Fig. 2: Frequency of brain-behaviour associations for each diagnosis and all diagnoses combined.
figure 2

The thickness of the connections is proportional to the number of reported associations within each diagnostic group. Labels are listed clockwise.

Behaviour was associated with widespread regions, networks and white matter tracts across the brain for all diagnostic groups. In ADHD, cognition and symptoms were mostly linked with the default mode and frontoparietal networks and white matter association fibres, whereas in ASD, symptoms were mostly associated with the morphology of frontal and subcortical regions, as well as white matter association fibres. Similarly, depressive symptoms in MDD were also associated mostly with frontal regions but also with limbic regions and the cingulate cortex.

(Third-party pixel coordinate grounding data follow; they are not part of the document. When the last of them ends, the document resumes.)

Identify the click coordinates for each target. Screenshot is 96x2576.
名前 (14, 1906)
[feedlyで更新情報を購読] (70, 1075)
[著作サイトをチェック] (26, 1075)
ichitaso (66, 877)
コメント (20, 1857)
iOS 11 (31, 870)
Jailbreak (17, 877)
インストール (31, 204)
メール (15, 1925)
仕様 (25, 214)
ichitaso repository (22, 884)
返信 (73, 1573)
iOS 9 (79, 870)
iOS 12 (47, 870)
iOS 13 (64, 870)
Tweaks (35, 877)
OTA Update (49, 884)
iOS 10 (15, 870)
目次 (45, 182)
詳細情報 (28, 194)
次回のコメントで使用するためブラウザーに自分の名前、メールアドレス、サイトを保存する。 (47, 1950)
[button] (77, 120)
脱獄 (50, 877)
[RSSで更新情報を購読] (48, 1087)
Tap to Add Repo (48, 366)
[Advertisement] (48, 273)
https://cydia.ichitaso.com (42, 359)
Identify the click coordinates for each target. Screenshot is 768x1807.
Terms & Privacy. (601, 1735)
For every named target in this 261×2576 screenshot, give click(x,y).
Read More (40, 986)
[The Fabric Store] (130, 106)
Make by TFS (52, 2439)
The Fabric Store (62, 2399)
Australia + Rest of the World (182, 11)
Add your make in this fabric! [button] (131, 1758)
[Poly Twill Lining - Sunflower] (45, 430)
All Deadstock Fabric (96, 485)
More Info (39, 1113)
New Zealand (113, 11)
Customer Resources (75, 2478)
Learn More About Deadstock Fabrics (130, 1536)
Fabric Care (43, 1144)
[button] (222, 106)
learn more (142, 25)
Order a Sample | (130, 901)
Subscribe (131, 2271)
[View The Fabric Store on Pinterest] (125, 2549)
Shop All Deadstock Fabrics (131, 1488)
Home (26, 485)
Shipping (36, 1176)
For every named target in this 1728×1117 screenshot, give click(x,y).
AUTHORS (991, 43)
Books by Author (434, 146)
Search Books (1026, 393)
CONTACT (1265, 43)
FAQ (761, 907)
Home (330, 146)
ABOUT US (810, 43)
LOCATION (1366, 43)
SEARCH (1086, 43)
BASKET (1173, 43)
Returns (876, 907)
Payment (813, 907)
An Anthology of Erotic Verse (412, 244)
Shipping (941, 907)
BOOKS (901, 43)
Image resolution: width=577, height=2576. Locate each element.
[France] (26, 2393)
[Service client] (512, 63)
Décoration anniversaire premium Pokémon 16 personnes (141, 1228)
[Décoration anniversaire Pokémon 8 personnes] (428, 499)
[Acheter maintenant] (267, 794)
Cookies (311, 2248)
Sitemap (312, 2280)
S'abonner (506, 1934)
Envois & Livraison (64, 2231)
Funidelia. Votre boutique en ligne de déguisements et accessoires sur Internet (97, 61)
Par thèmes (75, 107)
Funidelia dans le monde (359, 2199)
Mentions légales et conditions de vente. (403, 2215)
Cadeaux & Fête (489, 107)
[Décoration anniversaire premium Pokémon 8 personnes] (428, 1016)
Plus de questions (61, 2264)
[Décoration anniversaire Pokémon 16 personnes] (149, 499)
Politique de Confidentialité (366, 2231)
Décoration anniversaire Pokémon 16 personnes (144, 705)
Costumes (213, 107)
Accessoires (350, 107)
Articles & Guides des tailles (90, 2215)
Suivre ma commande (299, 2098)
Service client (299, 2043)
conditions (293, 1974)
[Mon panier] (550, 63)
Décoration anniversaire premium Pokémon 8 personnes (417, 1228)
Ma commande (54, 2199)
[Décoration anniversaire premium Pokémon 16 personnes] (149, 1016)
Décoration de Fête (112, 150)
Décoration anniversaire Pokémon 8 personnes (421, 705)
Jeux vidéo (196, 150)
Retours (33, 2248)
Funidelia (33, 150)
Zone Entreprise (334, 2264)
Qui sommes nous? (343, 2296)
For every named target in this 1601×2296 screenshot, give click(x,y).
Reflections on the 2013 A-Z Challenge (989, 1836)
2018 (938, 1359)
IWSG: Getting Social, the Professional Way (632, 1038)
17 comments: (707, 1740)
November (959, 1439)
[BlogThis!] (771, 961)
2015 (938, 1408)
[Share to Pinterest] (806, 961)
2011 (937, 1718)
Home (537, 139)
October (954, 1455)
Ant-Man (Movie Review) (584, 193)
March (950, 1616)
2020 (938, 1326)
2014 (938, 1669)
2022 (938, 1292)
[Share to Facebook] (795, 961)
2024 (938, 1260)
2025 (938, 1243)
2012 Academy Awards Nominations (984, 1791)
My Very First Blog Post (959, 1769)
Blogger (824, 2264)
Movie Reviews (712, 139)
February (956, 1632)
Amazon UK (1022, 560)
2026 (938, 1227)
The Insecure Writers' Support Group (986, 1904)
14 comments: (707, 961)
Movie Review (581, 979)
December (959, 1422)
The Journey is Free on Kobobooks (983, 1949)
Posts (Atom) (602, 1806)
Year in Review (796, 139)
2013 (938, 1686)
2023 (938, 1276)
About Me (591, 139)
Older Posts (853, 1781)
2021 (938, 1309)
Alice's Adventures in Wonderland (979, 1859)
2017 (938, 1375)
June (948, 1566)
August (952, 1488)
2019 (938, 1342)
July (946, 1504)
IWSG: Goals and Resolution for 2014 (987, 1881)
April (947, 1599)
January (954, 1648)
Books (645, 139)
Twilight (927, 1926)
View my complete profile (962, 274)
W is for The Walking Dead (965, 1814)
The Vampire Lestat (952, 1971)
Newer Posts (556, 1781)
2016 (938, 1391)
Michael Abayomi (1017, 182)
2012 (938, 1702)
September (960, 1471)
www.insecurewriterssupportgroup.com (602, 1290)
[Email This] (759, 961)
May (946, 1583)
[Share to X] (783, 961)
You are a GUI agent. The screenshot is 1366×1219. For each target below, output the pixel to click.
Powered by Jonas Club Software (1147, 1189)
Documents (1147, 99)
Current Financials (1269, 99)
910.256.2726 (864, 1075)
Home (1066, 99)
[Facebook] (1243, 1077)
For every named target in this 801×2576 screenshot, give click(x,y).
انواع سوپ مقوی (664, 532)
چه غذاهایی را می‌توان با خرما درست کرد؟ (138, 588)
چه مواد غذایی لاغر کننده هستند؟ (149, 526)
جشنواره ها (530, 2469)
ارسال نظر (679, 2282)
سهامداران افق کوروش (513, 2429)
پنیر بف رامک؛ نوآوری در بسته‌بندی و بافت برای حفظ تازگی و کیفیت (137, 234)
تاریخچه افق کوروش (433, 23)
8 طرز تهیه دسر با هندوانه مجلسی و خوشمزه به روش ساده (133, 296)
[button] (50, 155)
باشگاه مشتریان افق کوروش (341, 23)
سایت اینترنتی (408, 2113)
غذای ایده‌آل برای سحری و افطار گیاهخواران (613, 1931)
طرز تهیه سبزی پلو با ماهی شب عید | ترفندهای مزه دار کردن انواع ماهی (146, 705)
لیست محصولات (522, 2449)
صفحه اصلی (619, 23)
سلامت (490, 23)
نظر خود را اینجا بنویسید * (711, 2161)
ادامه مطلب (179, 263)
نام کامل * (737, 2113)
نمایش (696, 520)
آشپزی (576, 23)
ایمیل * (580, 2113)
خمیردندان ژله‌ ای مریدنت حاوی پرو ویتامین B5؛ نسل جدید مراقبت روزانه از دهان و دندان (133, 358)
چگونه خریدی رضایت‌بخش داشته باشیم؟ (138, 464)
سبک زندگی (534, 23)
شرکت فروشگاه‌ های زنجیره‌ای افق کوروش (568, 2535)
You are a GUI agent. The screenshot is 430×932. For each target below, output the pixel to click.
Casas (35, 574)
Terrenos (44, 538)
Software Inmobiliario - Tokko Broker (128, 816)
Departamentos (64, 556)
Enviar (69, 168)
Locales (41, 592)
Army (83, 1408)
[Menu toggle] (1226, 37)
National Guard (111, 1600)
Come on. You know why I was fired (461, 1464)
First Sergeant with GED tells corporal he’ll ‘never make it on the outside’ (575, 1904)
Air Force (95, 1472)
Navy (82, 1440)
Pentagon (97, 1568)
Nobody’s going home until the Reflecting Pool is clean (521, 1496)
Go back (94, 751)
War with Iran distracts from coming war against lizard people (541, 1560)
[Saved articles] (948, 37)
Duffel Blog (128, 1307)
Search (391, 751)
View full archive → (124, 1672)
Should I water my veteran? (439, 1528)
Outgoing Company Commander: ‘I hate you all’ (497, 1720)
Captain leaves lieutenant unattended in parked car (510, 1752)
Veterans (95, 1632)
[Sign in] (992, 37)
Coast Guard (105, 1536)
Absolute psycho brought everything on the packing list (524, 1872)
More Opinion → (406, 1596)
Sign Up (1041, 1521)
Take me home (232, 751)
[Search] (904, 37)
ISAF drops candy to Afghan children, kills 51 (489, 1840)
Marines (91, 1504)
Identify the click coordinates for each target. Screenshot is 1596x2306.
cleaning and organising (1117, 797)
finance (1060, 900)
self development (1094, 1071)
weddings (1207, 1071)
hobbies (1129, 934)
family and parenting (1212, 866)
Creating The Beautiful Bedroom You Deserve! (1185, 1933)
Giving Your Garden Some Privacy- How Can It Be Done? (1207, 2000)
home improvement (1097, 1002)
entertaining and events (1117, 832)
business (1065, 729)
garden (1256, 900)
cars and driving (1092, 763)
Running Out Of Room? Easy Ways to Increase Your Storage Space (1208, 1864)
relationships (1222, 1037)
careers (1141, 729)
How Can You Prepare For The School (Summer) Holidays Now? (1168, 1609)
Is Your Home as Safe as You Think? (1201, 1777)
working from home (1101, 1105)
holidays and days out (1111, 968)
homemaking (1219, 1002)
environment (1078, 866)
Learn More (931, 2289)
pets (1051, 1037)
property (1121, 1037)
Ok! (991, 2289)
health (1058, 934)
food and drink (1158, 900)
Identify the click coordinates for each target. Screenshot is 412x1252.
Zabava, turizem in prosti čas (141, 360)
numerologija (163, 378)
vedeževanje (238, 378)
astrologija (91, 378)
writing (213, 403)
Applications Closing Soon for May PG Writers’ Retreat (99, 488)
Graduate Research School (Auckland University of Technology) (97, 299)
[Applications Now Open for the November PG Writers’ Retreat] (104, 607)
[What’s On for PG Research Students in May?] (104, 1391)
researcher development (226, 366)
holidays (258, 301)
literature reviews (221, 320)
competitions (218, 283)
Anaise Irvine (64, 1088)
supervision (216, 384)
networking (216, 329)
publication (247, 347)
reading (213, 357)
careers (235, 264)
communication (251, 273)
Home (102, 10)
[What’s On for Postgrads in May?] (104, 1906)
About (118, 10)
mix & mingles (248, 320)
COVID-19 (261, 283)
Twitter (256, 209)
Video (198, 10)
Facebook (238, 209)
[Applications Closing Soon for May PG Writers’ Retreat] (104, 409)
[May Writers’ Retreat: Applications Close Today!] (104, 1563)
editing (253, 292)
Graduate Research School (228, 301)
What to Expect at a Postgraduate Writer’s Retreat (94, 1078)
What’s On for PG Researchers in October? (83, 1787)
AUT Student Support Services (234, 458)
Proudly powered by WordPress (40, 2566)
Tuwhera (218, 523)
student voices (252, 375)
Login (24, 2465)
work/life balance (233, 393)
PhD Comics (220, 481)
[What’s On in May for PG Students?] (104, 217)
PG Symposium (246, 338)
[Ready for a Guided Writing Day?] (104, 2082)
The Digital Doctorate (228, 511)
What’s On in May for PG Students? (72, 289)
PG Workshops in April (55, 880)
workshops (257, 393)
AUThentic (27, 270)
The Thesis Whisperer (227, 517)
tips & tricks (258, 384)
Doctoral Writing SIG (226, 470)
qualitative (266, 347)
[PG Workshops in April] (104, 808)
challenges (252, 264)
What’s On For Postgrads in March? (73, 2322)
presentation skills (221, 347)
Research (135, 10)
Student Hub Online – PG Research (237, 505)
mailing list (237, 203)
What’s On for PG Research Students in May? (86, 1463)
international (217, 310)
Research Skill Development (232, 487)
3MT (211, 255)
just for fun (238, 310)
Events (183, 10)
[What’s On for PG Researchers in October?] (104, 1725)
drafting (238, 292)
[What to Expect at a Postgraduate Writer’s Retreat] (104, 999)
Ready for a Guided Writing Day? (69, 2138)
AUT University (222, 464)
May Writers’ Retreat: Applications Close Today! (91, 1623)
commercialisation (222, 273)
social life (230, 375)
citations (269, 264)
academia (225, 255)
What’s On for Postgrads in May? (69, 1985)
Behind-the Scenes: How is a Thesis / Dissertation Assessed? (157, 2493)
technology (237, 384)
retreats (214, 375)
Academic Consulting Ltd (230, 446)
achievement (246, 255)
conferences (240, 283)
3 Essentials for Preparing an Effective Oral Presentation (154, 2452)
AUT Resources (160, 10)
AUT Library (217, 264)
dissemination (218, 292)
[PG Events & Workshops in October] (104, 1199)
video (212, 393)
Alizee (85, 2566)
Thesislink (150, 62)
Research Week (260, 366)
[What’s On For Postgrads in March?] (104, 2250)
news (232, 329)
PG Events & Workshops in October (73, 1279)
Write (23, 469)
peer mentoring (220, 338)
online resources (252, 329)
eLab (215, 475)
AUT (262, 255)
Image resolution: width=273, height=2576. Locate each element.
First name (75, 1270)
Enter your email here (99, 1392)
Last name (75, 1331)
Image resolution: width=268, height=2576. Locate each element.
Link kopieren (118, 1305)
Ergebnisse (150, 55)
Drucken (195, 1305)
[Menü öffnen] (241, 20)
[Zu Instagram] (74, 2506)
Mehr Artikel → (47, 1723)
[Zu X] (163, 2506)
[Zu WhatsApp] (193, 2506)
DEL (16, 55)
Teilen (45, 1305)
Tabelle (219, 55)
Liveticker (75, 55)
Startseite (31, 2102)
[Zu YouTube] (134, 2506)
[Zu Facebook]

In psychosis, all types of behavioural features were more visibly associated with frontal regions, followed by temporal and subcortical regions. Finally, the prevalence of frontal regions was also clear in the transdiagnostic group, especially in the association with cognition; white matter association fibres were also linked with cognition and symptoms. Notably, there was no clear association between specific patterns of functional connectivity and behaviour (Fig. 2). In the next sections, the brain-behaviour associations for each diagnostic group are presented in more detail.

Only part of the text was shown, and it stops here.